TEXT UNDER STUDY
Now visualize the splits using the `plot_cv` function:

In [None]:
plot_labels(y, 5, 'Labels (colours)')
plot_cv(cv_5fold, X, y, '5-fold')
plot_cv(cv_strat_5fold, X, y, 'Stratified 5-fold')
plot_cv(cv_shuffle, X, y, 'Shuffle split')

**Question**: Are the black samples in the visualization the test or the train samples? Which method uses the same test samples in multiple splits?

Also intriguing is the difference between regular 5-fold and stratified 5-fold splits. To explain this, let's compare the test set label counts for both methods:  

In [None]:
def test_label_counts(X, y, cv, name):
    """Count the number labels for each fold.

    Parameters
    ----------
    X : 2d array-like
        Features.
    y : 1d array-like
        Ground truth (correct) labels.
    cv : CrossValidator
        Cross-validation iterator.
    name : str
        Name of the cross-validation iterator.
    """
    label_counts = pd.DataFrame(columns=y.unique())

TASK DIRECTIONS
Rewrite the cross-validation text starting at "plot_cv(cv_5fold, X, y, '5-fold')" and ending at "in multiple splits?", putting "Random split" in place of "Shuffle split".

Data records:
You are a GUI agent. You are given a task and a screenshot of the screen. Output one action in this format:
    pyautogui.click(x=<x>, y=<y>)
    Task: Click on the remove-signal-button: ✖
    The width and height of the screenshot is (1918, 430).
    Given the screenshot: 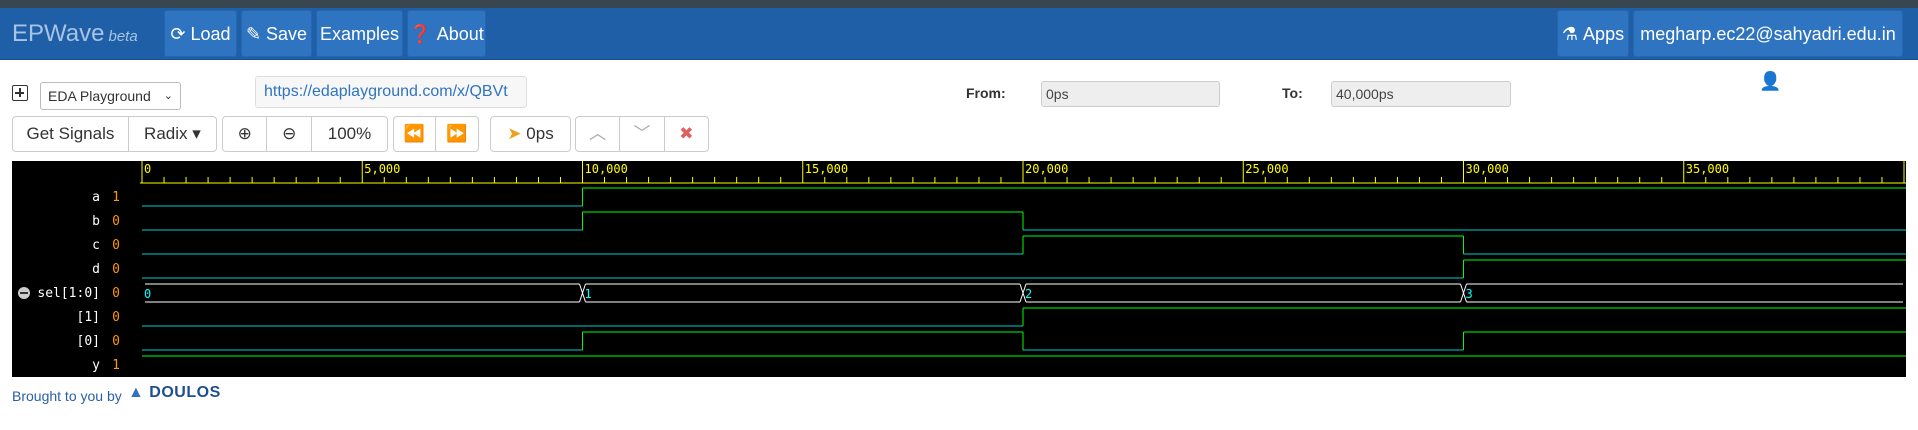 What is the action you would take?
    pyautogui.click(x=686, y=134)
    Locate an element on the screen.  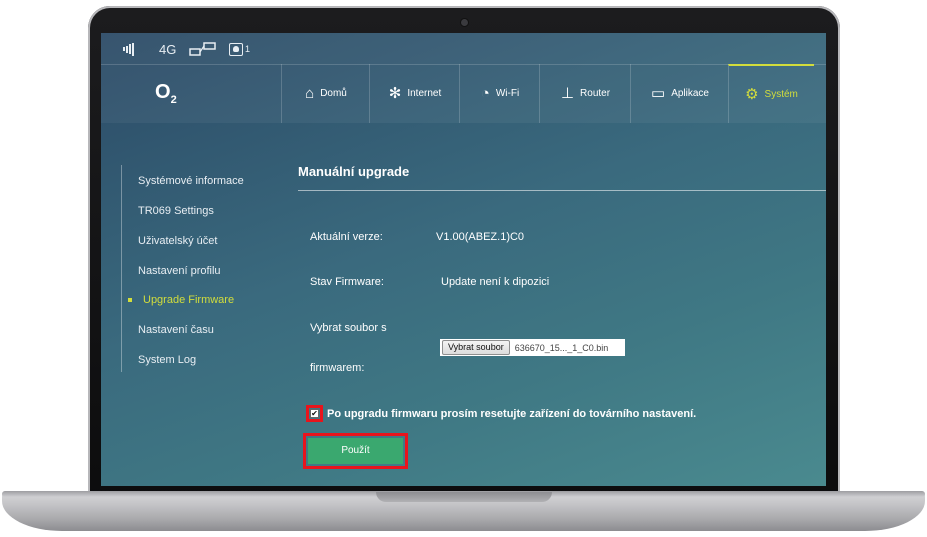
current-version-label: Aktuální verze: is located at coordinates (346, 237).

SOLUTION FOR THIS TASK
plot_cv(cv_5fold, X, y, '5-fold')
plot_cv(cv_strat_5fold, X, y, 'Stratified 5-fold')
plot_cv(cv_shuffle, X, y, 'Random split')

**Question**: Are the black samples in the visualization the test or the train samples? Which method uses the same test samples in multiple splits?